Community-Level Anomaly Detection for Anti-Money Laundering (1910.11313v1)

Published 24 Oct 2019 in cs.LG, cs.CR, and stat.ML

Abstract: Anomaly detection in networks often boils down to identifying an underlying graph structure on which the abnormal occurrence rests on. Financial fraud schemes are one such example, where more or less intricate schemes are employed in order to elude transaction security protocols. We investigate the problem of learning graph structure representations using adaptations of dictionary learning aimed at encoding connectivity patterns. In particular, we adapt dictionary learning strategies to the specificity of network topologies and propose new methods that impose Laplacian structure on the dictionaries themselves. In one adaption we focus on classifying topologies by working directly on the graph Laplacian and cast the learning problem to accommodate its 2D structure. We tackle the same problem by learning dictionaries which consist of vectorized atomic Laplacians, and provide a block coordinate descent scheme to solve the new dictionary learning formulation. Imposing Laplacian structure on the dictionaries is also proposed in an adaptation of the Single Block Orthogonal learning method. Results on synthetic graph datasets comprising different graph topologies confirm the potential of dictionaries to directly represent graph structure information.

Citations (5)

View on Semantic Scholar

Summary

The paper introduces three innovative dictionary learning methods that embed graph Laplacian constraints to improve detection of anomalous patterns in financial networks.
It employs separable dictionary learning and orthonormal block strategies to reduce computational complexity while maintaining high classification accuracy.
Experimental results show accuracies over 90%, demonstrating the potential of these methods for effectively identifying suspicious transaction structures.

This paper introduces three novel dictionary learning (DL) methods designed to improve the detection of anomalous network structures, with a specific focus on anti-money laundering (AML) applications. The core idea is to incorporate graph structural information directly into the dictionary learning process, thereby enhancing the ability to distinguish between normal and abnormal connectivity patterns.

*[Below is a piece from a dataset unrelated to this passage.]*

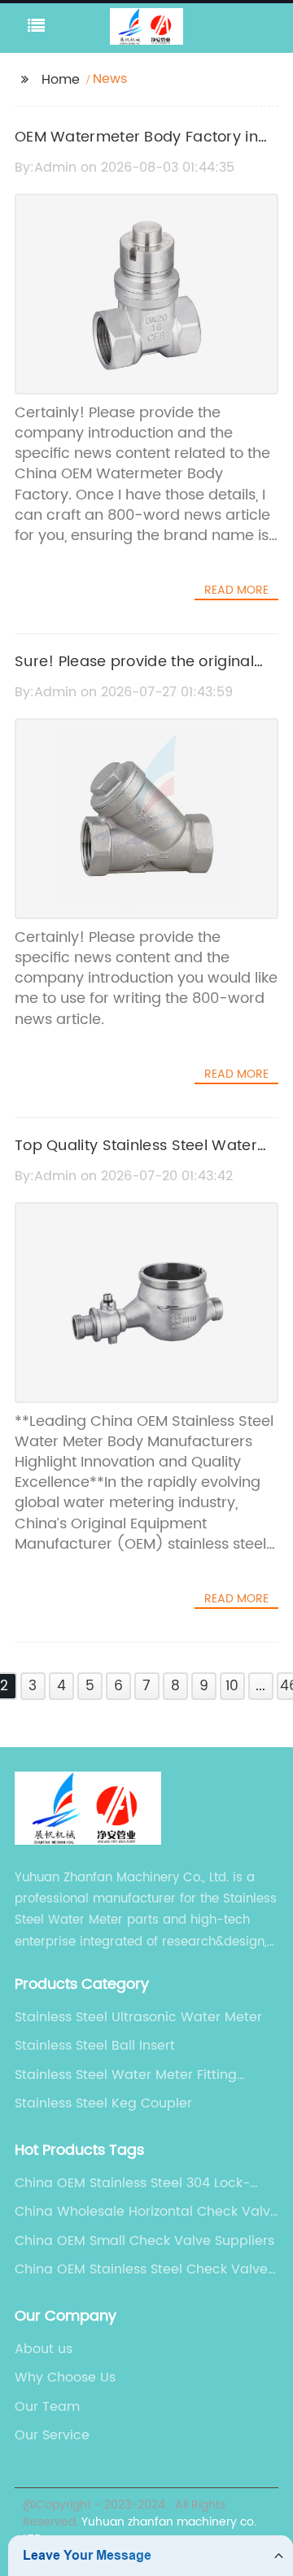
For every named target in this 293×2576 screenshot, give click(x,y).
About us (43, 2349)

Financial transactions can be modeled as graphs where nodes are entities and edges are transactions. Money laundering schemes often create specific, sometimes complex, subgraph structures. The paper aims to identify these patterns by learning representations of graph structures, particularly Laplacians.

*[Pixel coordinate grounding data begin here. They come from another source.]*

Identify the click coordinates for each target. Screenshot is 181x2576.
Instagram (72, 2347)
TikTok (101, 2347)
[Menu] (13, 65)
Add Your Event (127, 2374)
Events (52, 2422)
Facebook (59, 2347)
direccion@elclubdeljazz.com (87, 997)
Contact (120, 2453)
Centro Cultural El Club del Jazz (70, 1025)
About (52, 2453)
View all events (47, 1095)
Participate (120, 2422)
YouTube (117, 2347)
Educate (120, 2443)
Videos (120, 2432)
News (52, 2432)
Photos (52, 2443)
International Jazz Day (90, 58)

The authors propose three distinct approaches:

1. Laplacian-structured Dictionary Learning

This method directly learns dictionaries whose atoms are constrained to be graph Laplacians. The input signals $\bm{Y}$ are vectorized Laplacian matrices. The goal is to find a dictionary $\bm{D}$ and sparse representations $\bm{X}$ such that $\bm{Y} \approx \bm{DX}$ . The key innovation is that each dictionary atom $\bm{D}_i$ must correspond to the vectorized form of a Laplacian matrix $\bm{L}^{(i)}$ .

Problem Formulation:

The optimization problem is:

$\min\limits_{\bm{D},\bm{X},\bm{L}} \quad \|\bm{Y} - \bm{D}\bm{X}\|_F^2 + \frac{\rho}{2}\sum\limits_{i = 1}^n\left( \text{Tr}(\bm{L}^{(i)}) - m\right)^2$

Subject to:

$\bm{D}_i = \text{vec}(\bm{L}^{(i)})$ , for $1\le i \le n$ (each atom is a vectorized Laplacian)
$\bm{L}^{(i)} \mathbf{1} = 0$ (rows sum to zero)
$\bm{L}^{(i)}_{kj} \le 0$ , for $k \neq j$ (non-positive off-diagonal elements)
$\|\bm{X}_i\|_0 \le s$ (sparsity constraint on representations)

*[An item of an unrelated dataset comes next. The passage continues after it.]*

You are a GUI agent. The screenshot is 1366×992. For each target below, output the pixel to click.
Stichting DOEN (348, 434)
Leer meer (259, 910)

The term $\frac{\rho}{2}\sum\limits_{i = 1}^n\left( \text{Tr}(\bm{L}^{(i)}) - m\right)^2$ is a penalty to enforce the trace constraint $\sum_j \bm{L}^{(i)}_{jj} = m$ (which avoids trivial solutions) and makes the problem more amenable to block coordinate descent by relaxing a coupling constraint.

Implementation - Optimization Strategy:

The problem is solved using an Alternating Minimization (AM) scheme:

Compute Sparse Representations $\bm{X}$ (Sparse Coding): With $\bm{D}$ fixed, solve for $\bm{X}$ . This is a standard $\ell_0$ -constrained sparse coding problem, which can be addressed using algorithms like Orthogonal Matching Pursuit (OMP).

$\bm{X}^{k+1}= \arg\min\limits_{X} \quad \|\bm{Y} - \bm{D}^k \bm{X}\|_F^2 \quad \text{s.t.} \quad \|\bm{X}_i\|_0 \le s$
Compute Dictionary $\bm{D}$ (Dictionary Update): With $\bm{X}$ $X$ fixed, solve for $\bm{D}$ $D$ (and implicitly $\bm{L}^{(i)}$ $L^{(i)}$ s). This subproblem is convex.

$\bm{D}^{k} = \arg\min\limits_{\bm{D},\bm{L}} \quad \|\bm{Y} - \bm{D}\bm{X}^k\|_F^2 + \frac{\rho}{2}\sum\limits_{i = 1}^n\left(\text{Tr}(\bm{L}^{(i)})- m\right)^2$

Subject to Laplacian constraints (zero row sums, non-positive off-diagonals). Due to the scale ( $m^2 \times N$ ), a Block Coordinate Gradient Descent (BCGD) algorithm is proposed. It iteratively updates blocks (rows) of each atom $\bm{D}_i$ .
- A random atom $\bm{D}_i$ and a random $m$ -sized block (representing a row of $\bm{L}^{(i)}$ ) are chosen.
- A projected coordinate gradient descent step is performed. The step size uses an estimated Lipschitz constant $L_i = \|\bm{X}^i\|^2_F + \rho$ .
- The projection is onto the set $\mathcal{X}_{\ell} = \{d \in \mathbb{R}^m: \mathbf{1}^Td = 0, d_{\ell} \ge 0, d_j \le 0, \forall j \neq \ell\}$ , which can be computed efficiently (e.g., using Kiwiel's algorithm in $\mathcal{O}(m \log m)$ ).

The BCGD per-iteration complexity for dictionary update is roughly $\mathcal{O}(mn + m \log m)$ if precomputed terms are used.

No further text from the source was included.